There's new news on the NSA's bulk data collection front. First, which will come as no surprise, the government has confirmed that it swept up huge amounts of data from emails, in the U.S., without any court approval. For several years. Under the order of then-President George W. Bush. The Foreign Intelligence Surveillance court finally approved that collection in 2004, probably in the wake of the big confrontation when then-Deputy Attorney General James Comey refused to reauthorize some aspect of the warrantless surveillance program.
The confirmation of this program is included in a 2007 court filing made public Monday by the Justice Department, though documents leaked by Edward Snowden revealed the program, which was hinted at when the cell phone warrantless surveillance story broke in 2005. And they wonder why we don't trust them.
The second story will do little to help the nation's diplomatic efforts abroad in the midst of the Ukraine and Syria crises. The Washington Post's Barton Gellman and Ashkan Soltani report that the NSA has built a surveillance system that can record 100 percent of a country's telephone calls, store those recordings, and go back to them to listen as long as a month after they were recorded. The country in question is not named in the report.

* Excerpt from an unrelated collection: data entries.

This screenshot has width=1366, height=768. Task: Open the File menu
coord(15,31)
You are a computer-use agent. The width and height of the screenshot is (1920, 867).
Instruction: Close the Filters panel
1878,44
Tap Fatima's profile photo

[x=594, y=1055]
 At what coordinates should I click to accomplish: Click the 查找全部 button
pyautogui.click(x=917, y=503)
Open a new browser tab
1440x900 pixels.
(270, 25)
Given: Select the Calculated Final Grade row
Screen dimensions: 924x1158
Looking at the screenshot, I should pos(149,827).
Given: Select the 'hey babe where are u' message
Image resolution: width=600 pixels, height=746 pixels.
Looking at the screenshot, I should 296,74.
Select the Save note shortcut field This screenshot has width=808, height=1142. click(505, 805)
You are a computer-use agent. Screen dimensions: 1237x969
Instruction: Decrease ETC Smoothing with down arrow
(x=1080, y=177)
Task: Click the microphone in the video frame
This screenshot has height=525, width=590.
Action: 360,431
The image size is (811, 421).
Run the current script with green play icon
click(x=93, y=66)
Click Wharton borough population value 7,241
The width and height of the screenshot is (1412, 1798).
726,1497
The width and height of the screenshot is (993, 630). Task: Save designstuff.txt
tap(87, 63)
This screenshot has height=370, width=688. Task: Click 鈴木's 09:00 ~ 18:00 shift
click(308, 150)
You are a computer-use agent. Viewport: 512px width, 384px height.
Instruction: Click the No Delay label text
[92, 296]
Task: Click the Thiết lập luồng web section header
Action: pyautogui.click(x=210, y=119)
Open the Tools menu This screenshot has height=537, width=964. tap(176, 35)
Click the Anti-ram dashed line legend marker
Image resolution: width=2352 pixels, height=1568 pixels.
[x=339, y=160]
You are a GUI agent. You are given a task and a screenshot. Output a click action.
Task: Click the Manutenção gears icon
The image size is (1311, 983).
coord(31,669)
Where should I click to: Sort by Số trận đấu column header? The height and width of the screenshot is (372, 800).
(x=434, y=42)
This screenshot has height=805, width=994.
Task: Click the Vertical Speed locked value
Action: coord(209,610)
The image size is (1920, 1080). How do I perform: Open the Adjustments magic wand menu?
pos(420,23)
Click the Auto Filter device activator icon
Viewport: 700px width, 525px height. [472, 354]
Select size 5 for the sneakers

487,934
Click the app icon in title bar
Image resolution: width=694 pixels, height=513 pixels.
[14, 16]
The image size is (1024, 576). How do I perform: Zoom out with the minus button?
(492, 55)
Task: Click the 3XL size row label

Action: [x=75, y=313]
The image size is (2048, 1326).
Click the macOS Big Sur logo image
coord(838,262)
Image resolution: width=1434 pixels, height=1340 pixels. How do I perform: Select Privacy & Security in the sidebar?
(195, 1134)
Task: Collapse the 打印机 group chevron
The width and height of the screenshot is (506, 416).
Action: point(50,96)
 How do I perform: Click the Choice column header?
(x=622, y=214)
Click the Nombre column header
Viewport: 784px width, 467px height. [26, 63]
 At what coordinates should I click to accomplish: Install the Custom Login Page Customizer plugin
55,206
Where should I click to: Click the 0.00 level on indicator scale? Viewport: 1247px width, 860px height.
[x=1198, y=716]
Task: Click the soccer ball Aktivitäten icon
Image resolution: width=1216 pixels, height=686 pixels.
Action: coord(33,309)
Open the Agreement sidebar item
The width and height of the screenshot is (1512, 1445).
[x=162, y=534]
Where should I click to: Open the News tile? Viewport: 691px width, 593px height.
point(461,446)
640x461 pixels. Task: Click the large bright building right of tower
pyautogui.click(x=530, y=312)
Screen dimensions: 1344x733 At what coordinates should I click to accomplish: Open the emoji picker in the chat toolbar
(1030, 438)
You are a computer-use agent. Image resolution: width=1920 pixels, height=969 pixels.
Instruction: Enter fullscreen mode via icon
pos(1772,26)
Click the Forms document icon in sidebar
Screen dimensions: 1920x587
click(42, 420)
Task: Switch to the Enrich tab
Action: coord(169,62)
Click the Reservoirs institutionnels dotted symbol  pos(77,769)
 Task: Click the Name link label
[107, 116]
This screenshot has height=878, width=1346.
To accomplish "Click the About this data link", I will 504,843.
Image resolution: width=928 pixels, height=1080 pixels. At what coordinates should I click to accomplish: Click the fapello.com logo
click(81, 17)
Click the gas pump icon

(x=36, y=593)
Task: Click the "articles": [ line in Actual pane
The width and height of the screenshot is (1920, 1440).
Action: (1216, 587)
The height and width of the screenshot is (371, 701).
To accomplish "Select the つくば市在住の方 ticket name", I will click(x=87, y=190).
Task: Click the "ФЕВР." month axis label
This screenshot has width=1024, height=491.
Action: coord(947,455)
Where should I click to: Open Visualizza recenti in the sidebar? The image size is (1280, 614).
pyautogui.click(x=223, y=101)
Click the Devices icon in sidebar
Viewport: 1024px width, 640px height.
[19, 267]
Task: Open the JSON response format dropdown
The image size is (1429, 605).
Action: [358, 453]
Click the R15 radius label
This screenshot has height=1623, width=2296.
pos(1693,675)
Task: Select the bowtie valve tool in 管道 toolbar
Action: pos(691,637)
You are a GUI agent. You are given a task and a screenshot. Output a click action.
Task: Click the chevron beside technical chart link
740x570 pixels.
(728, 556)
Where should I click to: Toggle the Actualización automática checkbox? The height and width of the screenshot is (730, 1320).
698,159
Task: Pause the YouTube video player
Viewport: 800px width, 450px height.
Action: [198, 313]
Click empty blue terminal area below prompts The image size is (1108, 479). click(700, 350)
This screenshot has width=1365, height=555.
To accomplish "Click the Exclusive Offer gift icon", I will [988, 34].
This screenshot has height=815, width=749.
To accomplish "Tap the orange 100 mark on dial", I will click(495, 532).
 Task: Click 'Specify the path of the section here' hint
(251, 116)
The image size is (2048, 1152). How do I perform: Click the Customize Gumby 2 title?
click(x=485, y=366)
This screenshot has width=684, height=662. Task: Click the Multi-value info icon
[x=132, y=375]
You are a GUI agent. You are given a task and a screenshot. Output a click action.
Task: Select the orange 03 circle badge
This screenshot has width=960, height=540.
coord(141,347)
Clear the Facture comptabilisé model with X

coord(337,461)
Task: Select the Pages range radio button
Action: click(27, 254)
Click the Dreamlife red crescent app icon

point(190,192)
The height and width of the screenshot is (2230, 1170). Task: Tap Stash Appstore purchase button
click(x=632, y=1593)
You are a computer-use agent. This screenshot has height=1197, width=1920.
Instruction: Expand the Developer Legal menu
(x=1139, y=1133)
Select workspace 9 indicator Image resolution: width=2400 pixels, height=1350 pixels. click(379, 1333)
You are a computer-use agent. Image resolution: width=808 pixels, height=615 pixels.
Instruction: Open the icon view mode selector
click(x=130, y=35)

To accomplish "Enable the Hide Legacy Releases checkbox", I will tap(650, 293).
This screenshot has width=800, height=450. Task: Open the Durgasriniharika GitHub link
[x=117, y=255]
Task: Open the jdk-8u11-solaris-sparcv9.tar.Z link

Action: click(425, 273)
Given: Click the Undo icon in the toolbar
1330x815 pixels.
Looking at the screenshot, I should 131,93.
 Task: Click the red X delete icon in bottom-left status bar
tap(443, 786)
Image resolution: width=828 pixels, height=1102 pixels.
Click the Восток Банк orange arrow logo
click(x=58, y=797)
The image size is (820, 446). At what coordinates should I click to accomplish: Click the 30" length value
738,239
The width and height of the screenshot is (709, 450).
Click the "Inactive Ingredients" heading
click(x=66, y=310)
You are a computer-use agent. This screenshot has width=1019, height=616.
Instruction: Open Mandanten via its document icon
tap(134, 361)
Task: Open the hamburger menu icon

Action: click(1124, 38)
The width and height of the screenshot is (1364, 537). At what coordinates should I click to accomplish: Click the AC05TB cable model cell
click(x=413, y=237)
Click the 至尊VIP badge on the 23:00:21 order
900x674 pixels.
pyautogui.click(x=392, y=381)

A senior manager for the program compares it to a time machine — one that can replay the voices from any call without requiring that a person be identified in advance for surveillance.But that's all happening overseas, right? So Americans don't need to be concerned, right? Well ... "Present and former U.S. officials, speaking on the condition of anonymity to provide context for a classified program, acknowledged that large numbers of conversations involving Americans would be gathered from the country where RETRO operates." Those calls are not filtered out, but are part of that amorphous "incidental" acquisition that the NSA says is okay because the real targets are foreign.
The voice interception program, called MYSTIC, began in 2009. Its RETRO tool, short for “retrospective retrieval,” and related projects reached full capacity against the first target nation in 2011. Planning documents two years later anticipated similar operations elsewhere. […]
Some of the documents provided by Snowden suggest that high-volume eavesdropping may soon be extended to other countries, if it has not been already. The RETRO tool was built three years ago as a “unique one-off capability,” but last year’s secret intelligence budget named five more countries for which the MYSTIC program provides “comprehensive metadata access and content,” with a sixth expected to be in place by last October.
Again, they wonder why we don't trust them? Maybe Sen. Dianne Feinstein (D-CA), having found her committee at the wrong end of some illegal surveillance by the CIA, will now see the value in having some real oversight hearings of the NSA as well as the CIA.